Saved entries:
□ □ □ □

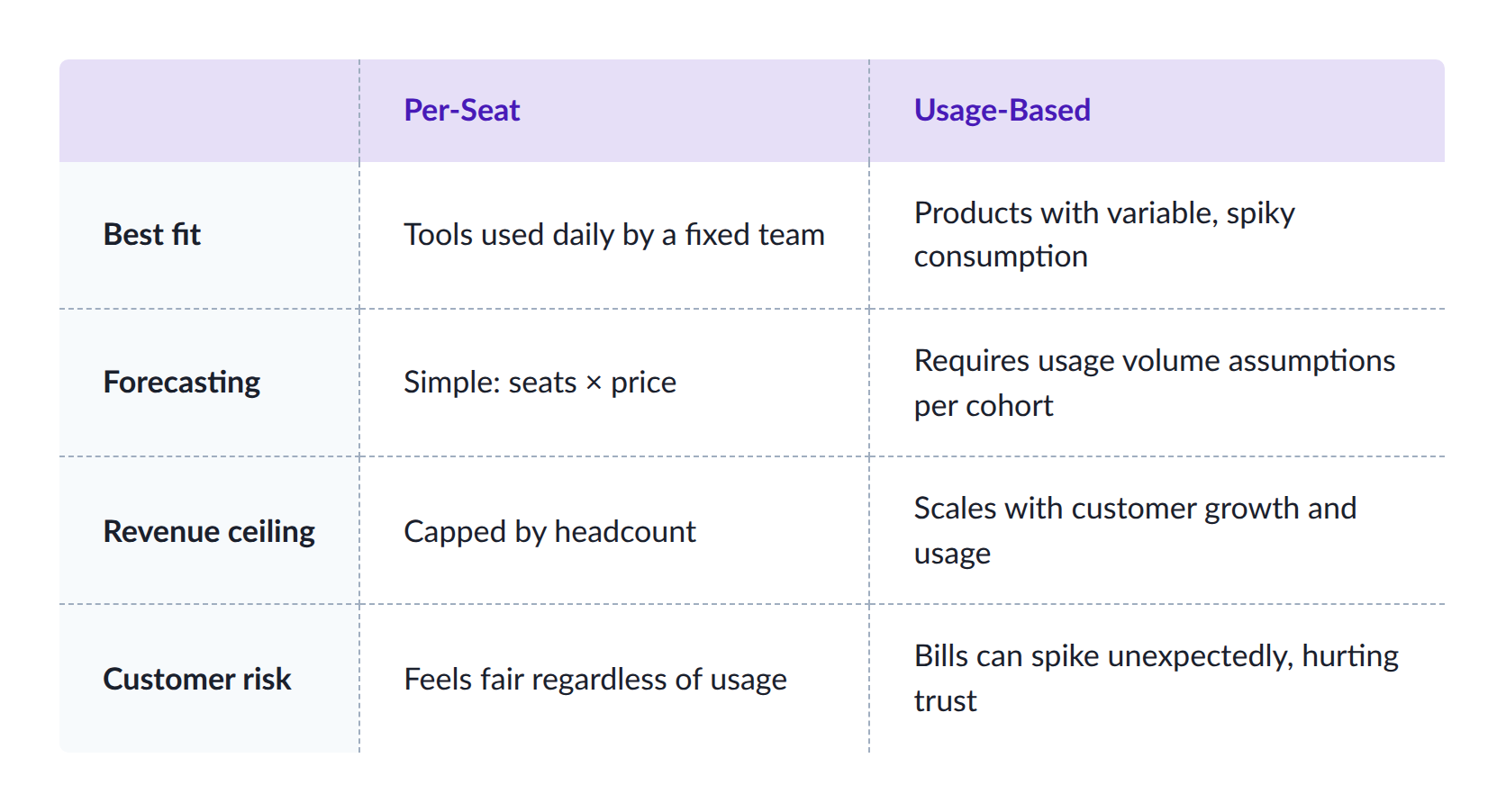Select the Best fit row label
The width and height of the screenshot is (1506, 812).
point(151,234)
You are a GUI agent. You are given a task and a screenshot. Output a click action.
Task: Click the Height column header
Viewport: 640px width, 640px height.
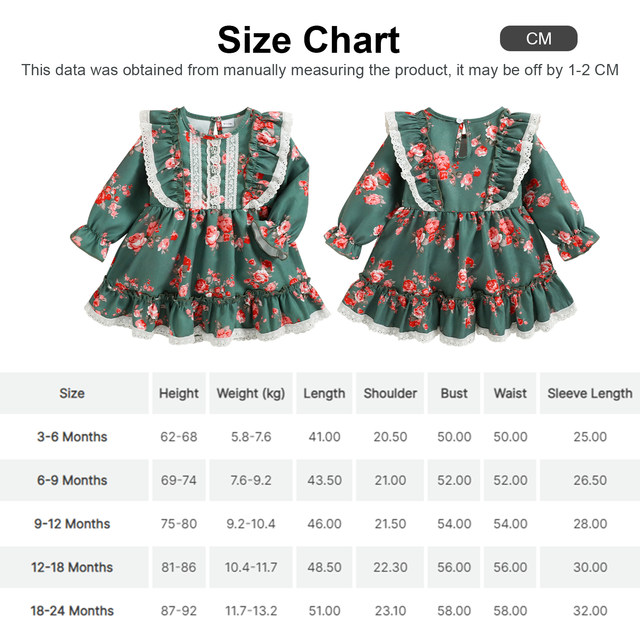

□ □ □ □

_YOUR OBJECTIVE_
Your reply should give again exactly the lines from the one with "You are a GUI" through the last line of the data, with both ends included and pictures left out.

_PROBLEM SOLUTION_
You are a GUI agent. You are given a task and a screenshot. Output a click action.
Task: Click the Height column header
Viewport: 640px width, 640px height.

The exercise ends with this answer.